### Written exercise
Extract each line of the material that contains the string "coordinates", copying every matching line in full.

### Working data
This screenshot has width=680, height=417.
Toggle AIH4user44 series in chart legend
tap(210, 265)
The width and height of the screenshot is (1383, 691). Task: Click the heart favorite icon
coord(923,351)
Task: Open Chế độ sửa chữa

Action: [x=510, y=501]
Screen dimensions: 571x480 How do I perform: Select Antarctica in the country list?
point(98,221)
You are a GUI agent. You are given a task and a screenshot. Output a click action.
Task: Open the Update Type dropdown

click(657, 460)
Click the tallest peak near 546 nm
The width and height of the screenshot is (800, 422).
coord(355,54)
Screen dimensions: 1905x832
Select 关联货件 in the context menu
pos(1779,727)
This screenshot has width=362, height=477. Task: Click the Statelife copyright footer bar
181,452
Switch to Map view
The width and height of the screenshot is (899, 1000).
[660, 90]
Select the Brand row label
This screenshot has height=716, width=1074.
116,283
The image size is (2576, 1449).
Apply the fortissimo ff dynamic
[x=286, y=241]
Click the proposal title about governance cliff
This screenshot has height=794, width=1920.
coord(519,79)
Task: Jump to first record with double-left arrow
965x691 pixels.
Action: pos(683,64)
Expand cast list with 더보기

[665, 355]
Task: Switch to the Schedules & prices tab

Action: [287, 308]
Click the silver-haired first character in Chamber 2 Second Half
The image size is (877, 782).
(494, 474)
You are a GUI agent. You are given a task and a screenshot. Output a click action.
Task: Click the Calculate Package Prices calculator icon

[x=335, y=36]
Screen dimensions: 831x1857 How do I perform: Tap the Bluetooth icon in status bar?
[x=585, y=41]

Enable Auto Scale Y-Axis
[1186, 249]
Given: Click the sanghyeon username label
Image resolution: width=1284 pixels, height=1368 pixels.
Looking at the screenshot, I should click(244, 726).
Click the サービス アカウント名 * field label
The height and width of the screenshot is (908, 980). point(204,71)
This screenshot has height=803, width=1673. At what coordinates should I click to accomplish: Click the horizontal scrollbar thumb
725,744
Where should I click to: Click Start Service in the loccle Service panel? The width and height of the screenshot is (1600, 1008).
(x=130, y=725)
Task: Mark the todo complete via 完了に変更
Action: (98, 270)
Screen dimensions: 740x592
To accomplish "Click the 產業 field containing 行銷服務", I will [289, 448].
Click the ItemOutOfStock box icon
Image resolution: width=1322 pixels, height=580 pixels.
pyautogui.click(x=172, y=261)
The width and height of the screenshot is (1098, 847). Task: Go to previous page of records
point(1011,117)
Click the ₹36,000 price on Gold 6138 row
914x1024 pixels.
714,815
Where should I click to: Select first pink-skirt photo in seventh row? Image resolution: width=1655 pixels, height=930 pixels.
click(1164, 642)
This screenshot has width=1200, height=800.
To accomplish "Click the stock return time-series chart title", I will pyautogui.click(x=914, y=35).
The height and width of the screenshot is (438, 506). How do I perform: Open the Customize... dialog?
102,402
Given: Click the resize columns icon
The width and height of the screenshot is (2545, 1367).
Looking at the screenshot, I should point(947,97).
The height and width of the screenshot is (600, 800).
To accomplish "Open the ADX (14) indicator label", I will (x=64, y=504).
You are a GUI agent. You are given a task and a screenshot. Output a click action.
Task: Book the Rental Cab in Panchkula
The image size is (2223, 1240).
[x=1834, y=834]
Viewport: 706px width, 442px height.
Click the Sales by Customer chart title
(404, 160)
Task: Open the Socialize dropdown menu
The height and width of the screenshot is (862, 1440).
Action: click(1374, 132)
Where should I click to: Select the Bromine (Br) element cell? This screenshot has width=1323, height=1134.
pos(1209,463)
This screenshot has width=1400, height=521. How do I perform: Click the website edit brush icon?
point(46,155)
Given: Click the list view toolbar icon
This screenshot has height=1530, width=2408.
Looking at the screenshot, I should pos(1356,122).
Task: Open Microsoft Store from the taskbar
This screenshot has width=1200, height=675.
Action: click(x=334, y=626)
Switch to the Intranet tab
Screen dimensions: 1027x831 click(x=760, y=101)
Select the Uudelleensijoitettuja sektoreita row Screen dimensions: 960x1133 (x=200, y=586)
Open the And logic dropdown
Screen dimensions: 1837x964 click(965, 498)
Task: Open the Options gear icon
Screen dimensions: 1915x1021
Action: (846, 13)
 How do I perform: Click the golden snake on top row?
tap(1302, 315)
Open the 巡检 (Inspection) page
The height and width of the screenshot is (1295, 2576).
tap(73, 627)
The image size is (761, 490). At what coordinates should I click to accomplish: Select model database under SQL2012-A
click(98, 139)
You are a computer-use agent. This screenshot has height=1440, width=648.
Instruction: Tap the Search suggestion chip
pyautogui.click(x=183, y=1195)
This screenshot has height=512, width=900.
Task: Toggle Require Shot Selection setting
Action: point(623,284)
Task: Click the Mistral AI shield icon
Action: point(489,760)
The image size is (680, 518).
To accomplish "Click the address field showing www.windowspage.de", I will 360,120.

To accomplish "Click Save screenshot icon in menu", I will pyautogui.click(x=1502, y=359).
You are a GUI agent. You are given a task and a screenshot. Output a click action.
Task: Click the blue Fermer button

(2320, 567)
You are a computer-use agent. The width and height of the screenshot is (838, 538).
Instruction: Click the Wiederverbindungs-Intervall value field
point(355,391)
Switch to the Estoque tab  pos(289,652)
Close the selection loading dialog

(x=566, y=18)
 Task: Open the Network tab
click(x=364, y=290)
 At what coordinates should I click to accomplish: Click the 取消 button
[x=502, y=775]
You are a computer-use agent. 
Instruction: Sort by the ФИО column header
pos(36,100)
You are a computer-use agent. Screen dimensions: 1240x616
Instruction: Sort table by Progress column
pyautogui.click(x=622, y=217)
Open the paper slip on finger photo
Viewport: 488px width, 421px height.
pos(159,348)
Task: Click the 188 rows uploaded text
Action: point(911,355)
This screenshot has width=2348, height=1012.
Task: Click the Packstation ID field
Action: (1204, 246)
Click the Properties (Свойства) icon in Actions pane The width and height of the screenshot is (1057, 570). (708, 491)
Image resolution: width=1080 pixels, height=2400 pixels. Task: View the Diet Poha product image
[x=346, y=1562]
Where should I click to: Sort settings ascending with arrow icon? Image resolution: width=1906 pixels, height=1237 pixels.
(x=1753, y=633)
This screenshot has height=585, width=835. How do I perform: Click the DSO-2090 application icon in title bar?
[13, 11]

### Completed task
This screenshot has height=803, width=1673. At what coordinates should I click to accomplish: Click the horizontal scrollbar thumb
The image size is (761, 490). At what coordinates should I click to accomplish: Select model database under SQL2012-A
 At what coordinates should I click to accomplish: Click the 取消 button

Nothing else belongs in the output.